ABOUT THIS TASK ▸
Please reproduce, exactly and with nothing else, every line from the one containing "Given: Check the 전체 (1) filter checkbox" through the last line of the records below.

BEGIN DATA RECORDS

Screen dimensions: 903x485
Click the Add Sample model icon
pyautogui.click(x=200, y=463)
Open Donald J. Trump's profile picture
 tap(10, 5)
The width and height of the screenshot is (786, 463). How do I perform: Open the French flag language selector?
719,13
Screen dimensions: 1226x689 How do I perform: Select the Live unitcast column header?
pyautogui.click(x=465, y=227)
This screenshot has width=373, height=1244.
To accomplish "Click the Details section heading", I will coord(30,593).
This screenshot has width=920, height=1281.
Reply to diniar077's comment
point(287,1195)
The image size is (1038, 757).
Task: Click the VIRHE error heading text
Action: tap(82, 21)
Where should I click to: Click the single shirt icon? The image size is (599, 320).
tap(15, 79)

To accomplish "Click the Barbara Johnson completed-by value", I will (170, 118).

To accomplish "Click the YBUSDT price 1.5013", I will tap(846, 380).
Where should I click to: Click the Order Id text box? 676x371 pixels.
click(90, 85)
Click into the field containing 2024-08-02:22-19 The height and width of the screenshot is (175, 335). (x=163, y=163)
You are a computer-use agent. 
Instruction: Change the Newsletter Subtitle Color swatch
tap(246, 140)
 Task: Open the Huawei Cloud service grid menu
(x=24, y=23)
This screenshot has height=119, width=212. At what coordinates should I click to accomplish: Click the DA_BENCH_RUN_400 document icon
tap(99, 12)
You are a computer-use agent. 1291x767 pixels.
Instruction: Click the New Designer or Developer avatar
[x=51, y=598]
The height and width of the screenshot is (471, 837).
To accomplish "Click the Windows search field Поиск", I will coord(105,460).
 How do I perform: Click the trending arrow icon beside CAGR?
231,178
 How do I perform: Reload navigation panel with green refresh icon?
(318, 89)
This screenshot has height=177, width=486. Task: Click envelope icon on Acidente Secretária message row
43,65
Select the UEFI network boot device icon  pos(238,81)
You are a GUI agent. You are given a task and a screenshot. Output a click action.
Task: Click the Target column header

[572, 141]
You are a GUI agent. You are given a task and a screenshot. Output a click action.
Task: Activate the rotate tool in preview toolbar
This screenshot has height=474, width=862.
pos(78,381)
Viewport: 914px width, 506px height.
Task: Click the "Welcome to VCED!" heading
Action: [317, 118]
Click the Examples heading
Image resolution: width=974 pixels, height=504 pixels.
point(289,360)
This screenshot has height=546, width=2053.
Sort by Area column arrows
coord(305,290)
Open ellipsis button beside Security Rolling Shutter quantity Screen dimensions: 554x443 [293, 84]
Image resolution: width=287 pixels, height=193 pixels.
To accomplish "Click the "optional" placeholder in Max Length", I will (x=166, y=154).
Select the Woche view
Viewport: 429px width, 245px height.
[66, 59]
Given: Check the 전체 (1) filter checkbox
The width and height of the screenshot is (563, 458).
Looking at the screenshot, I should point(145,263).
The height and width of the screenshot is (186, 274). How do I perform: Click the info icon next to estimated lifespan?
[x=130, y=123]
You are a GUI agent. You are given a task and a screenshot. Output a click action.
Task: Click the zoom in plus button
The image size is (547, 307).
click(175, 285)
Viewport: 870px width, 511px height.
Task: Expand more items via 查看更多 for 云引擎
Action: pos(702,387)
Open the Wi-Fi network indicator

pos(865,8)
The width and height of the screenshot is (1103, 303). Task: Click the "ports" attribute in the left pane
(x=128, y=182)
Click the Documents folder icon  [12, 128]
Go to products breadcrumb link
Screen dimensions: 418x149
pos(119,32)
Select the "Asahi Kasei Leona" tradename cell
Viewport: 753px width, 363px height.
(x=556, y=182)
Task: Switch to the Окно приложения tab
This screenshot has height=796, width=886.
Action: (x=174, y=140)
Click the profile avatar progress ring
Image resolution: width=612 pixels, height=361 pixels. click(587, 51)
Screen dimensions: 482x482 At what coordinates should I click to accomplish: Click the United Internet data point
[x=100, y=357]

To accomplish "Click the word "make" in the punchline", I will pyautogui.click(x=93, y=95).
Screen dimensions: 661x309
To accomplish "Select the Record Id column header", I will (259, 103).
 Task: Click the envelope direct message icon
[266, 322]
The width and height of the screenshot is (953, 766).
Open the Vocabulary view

END DATA RECORDS

YOUR RESPONSE ▸
Given: Check the 전체 (1) filter checkbox
The width and height of the screenshot is (563, 458).
Looking at the screenshot, I should point(145,263).
The height and width of the screenshot is (186, 274). How do I perform: Click the info icon next to estimated lifespan?
[x=130, y=123]
You are a GUI agent. You are given a task and a screenshot. Output a click action.
Task: Click the zoom in plus button
The image size is (547, 307).
click(175, 285)
Viewport: 870px width, 511px height.
Task: Expand more items via 查看更多 for 云引擎
Action: pos(702,387)
Open the Wi-Fi network indicator

pos(865,8)
The width and height of the screenshot is (1103, 303). Task: Click the "ports" attribute in the left pane
(x=128, y=182)
Click the Documents folder icon  [12, 128]
Go to products breadcrumb link
Screen dimensions: 418x149
pos(119,32)
Select the "Asahi Kasei Leona" tradename cell
Viewport: 753px width, 363px height.
(x=556, y=182)
Task: Switch to the Окно приложения tab
This screenshot has height=796, width=886.
Action: (x=174, y=140)
Click the profile avatar progress ring
Image resolution: width=612 pixels, height=361 pixels. click(587, 51)
Screen dimensions: 482x482 At what coordinates should I click to accomplish: Click the United Internet data point
[x=100, y=357]

To accomplish "Click the word "make" in the punchline", I will pyautogui.click(x=93, y=95).
Screen dimensions: 661x309
To accomplish "Select the Record Id column header", I will (259, 103).
 Task: Click the envelope direct message icon
[266, 322]
The width and height of the screenshot is (953, 766).
Open the Vocabulary view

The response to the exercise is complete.